What is required: Please print each entry below exactly as it reads.

*** Opening of Task material ***

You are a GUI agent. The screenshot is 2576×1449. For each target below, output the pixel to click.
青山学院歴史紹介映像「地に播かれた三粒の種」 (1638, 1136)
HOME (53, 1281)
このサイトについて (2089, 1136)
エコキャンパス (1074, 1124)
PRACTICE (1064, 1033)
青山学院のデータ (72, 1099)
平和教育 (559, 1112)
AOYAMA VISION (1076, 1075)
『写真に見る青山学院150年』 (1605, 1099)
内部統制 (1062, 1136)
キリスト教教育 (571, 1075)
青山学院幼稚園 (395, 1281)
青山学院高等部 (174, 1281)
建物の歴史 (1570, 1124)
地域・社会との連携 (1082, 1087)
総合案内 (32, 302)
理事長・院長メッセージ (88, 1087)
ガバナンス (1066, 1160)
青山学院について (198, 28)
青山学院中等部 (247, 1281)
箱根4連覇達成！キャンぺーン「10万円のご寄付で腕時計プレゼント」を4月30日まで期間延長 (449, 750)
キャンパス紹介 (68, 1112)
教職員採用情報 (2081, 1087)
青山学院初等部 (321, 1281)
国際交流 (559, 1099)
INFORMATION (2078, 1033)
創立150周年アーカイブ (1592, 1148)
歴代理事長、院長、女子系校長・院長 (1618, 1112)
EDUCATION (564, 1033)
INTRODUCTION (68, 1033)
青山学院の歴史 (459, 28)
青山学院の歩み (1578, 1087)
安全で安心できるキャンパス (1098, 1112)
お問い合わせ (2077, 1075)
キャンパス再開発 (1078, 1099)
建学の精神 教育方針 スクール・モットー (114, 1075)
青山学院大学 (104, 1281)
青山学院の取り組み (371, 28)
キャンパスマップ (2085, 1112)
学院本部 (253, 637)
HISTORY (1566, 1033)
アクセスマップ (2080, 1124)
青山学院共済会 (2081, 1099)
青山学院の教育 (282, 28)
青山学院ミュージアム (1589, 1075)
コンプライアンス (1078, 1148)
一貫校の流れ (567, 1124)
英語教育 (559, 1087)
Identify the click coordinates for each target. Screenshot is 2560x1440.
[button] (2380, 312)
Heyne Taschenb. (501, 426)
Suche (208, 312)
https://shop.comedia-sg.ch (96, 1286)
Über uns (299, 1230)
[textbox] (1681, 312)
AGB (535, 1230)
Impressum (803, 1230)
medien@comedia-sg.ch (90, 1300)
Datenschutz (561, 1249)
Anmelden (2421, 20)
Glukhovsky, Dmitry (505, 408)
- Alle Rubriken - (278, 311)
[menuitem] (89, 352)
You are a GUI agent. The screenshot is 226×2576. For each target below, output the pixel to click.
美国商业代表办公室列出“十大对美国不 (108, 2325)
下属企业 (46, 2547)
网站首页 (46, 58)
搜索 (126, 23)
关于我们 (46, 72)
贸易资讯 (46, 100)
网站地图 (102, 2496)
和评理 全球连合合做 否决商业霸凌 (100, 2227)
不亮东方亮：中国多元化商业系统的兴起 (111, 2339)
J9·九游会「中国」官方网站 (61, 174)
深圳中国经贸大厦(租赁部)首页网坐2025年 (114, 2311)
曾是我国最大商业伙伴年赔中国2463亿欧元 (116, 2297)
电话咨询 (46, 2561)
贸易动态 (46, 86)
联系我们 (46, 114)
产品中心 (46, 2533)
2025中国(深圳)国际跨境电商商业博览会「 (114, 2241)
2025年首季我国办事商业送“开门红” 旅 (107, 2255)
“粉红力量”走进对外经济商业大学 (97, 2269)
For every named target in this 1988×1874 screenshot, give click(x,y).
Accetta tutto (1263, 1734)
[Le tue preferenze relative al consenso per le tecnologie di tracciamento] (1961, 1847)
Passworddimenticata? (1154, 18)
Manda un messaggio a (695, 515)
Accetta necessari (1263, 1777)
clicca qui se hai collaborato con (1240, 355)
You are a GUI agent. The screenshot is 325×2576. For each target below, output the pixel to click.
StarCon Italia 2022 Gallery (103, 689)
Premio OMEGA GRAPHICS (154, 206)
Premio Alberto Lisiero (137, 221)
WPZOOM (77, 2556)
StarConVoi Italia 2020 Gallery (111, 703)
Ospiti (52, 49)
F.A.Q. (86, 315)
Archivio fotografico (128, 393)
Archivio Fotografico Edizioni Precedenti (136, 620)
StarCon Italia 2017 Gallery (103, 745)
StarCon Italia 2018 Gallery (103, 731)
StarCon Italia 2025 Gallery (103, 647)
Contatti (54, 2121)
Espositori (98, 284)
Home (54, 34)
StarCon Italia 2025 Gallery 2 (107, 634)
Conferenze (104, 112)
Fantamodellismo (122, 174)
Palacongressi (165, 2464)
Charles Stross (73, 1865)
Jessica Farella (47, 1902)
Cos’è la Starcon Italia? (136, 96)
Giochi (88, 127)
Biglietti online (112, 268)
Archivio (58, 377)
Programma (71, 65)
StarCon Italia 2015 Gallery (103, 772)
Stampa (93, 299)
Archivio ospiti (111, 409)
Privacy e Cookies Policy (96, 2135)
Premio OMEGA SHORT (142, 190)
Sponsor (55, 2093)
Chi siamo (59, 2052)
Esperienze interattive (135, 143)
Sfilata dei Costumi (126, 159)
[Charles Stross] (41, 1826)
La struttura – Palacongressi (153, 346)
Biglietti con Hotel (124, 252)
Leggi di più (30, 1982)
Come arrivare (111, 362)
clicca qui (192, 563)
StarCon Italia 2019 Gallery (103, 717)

*** Close of Task material ***

Response below:
You are a GUI agent. The screenshot is 2576×1449. For each target below, output the pixel to click.
青山学院歴史紹介映像「地に播かれた三粒の種」 (1638, 1136)
HOME (53, 1281)
このサイトについて (2089, 1136)
エコキャンパス (1074, 1124)
PRACTICE (1064, 1033)
青山学院のデータ (72, 1099)
平和教育 (559, 1112)
AOYAMA VISION (1076, 1075)
『写真に見る青山学院150年』 (1605, 1099)
内部統制 (1062, 1136)
キリスト教教育 (571, 1075)
青山学院幼稚園 (395, 1281)
青山学院高等部 (174, 1281)
建物の歴史 (1570, 1124)
地域・社会との連携 (1082, 1087)
総合案内 (32, 302)
理事長・院長メッセージ (88, 1087)
ガバナンス (1066, 1160)
青山学院について (198, 28)
青山学院中等部 (247, 1281)
箱根4連覇達成！キャンぺーン「10万円のご寄付で腕時計プレゼント」を4月30日まで期間延長 (449, 750)
キャンパス紹介 (68, 1112)
教職員採用情報 (2081, 1087)
青山学院初等部 (321, 1281)
国際交流 (559, 1099)
INFORMATION (2078, 1033)
創立150周年アーカイブ (1592, 1148)
歴代理事長、院長、女子系校長・院長 (1618, 1112)
EDUCATION (564, 1033)
INTRODUCTION (68, 1033)
青山学院の歴史 (459, 28)
青山学院の歩み (1578, 1087)
安全で安心できるキャンパス (1098, 1112)
お問い合わせ (2077, 1075)
キャンパス再開発 (1078, 1099)
建学の精神 教育方針 スクール・モットー (114, 1075)
青山学院大学 (104, 1281)
青山学院の取り組み (371, 28)
キャンパスマップ (2085, 1112)
学院本部 (253, 637)
HISTORY (1566, 1033)
アクセスマップ (2080, 1124)
青山学院共済会 (2081, 1099)
青山学院の教育 (282, 28)
青山学院ミュージアム (1589, 1075)
コンプライアンス (1078, 1148)
一貫校の流れ (567, 1124)
英語教育 (559, 1087)
Identify the click coordinates for each target. Screenshot is 2560x1440.
[button] (2380, 312)
Heyne Taschenb. (501, 426)
Suche (208, 312)
https://shop.comedia-sg.ch (96, 1286)
Über uns (299, 1230)
[textbox] (1681, 312)
AGB (535, 1230)
Impressum (803, 1230)
medien@comedia-sg.ch (90, 1300)
Datenschutz (561, 1249)
Anmelden (2421, 20)
Glukhovsky, Dmitry (505, 408)
- Alle Rubriken - (278, 311)
[menuitem] (89, 352)
You are a GUI agent. The screenshot is 226×2576. For each target below, output the pixel to click.
美国商业代表办公室列出“十大对美国不 (108, 2325)
下属企业 (46, 2547)
网站首页 (46, 58)
搜索 (126, 23)
关于我们 (46, 72)
贸易资讯 (46, 100)
网站地图 (102, 2496)
和评理 全球连合合做 否决商业霸凌 (100, 2227)
不亮东方亮：中国多元化商业系统的兴起 (111, 2339)
J9·九游会「中国」官方网站 (61, 174)
深圳中国经贸大厦(租赁部)首页网坐2025年 (114, 2311)
曾是我国最大商业伙伴年赔中国2463亿欧元 (116, 2297)
电话咨询 (46, 2561)
贸易动态 (46, 86)
联系我们 (46, 114)
产品中心 (46, 2533)
2025中国(深圳)国际跨境电商商业博览会「 (114, 2241)
2025年首季我国办事商业送“开门红” 旅 (107, 2255)
“粉红力量”走进对外经济商业大学 (97, 2269)
For every named target in this 1988×1874 screenshot, give click(x,y).
Accetta tutto (1263, 1734)
[Le tue preferenze relative al consenso per le tecnologie di tracciamento] (1961, 1847)
Passworddimenticata? (1154, 18)
Manda un messaggio a (695, 515)
Accetta necessari (1263, 1777)
clicca qui se hai collaborato con (1240, 355)
You are a GUI agent. The screenshot is 325×2576. For each target below, output the pixel to click.
StarCon Italia 2022 Gallery (103, 689)
Premio OMEGA GRAPHICS (154, 206)
Premio Alberto Lisiero (137, 221)
WPZOOM (77, 2556)
StarConVoi Italia 2020 Gallery (111, 703)
Ospiti (52, 49)
F.A.Q. (86, 315)
Archivio fotografico (128, 393)
Archivio Fotografico Edizioni Precedenti (136, 620)
StarCon Italia 2017 Gallery (103, 745)
StarCon Italia 2018 Gallery (103, 731)
StarCon Italia 2025 Gallery (103, 647)
Contatti (54, 2121)
Espositori (98, 284)
Home (54, 34)
StarCon Italia 2025 Gallery 2 (107, 634)
Conferenze (104, 112)
Fantamodellismo (122, 174)
Palacongressi (165, 2464)
Charles Stross (73, 1865)
Jessica Farella (47, 1902)
Cos’è la Starcon Italia? (136, 96)
Giochi (88, 127)
Biglietti online (112, 268)
Archivio (58, 377)
Programma (71, 65)
StarCon Italia 2015 Gallery (103, 772)
Stampa (93, 299)
Archivio ospiti (111, 409)
Privacy e Cookies Policy (96, 2135)
Premio OMEGA SHORT (142, 190)
Sponsor (55, 2093)
Chi siamo (59, 2052)
Esperienze interattive (135, 143)
Sfilata dei Costumi (126, 159)
[Charles Stross] (41, 1826)
La struttura – Palacongressi (153, 346)
Biglietti con Hotel (124, 252)
Leggi di più (30, 1982)
Come arrivare (111, 362)
clicca qui (192, 563)
StarCon Italia 2019 Gallery (103, 717)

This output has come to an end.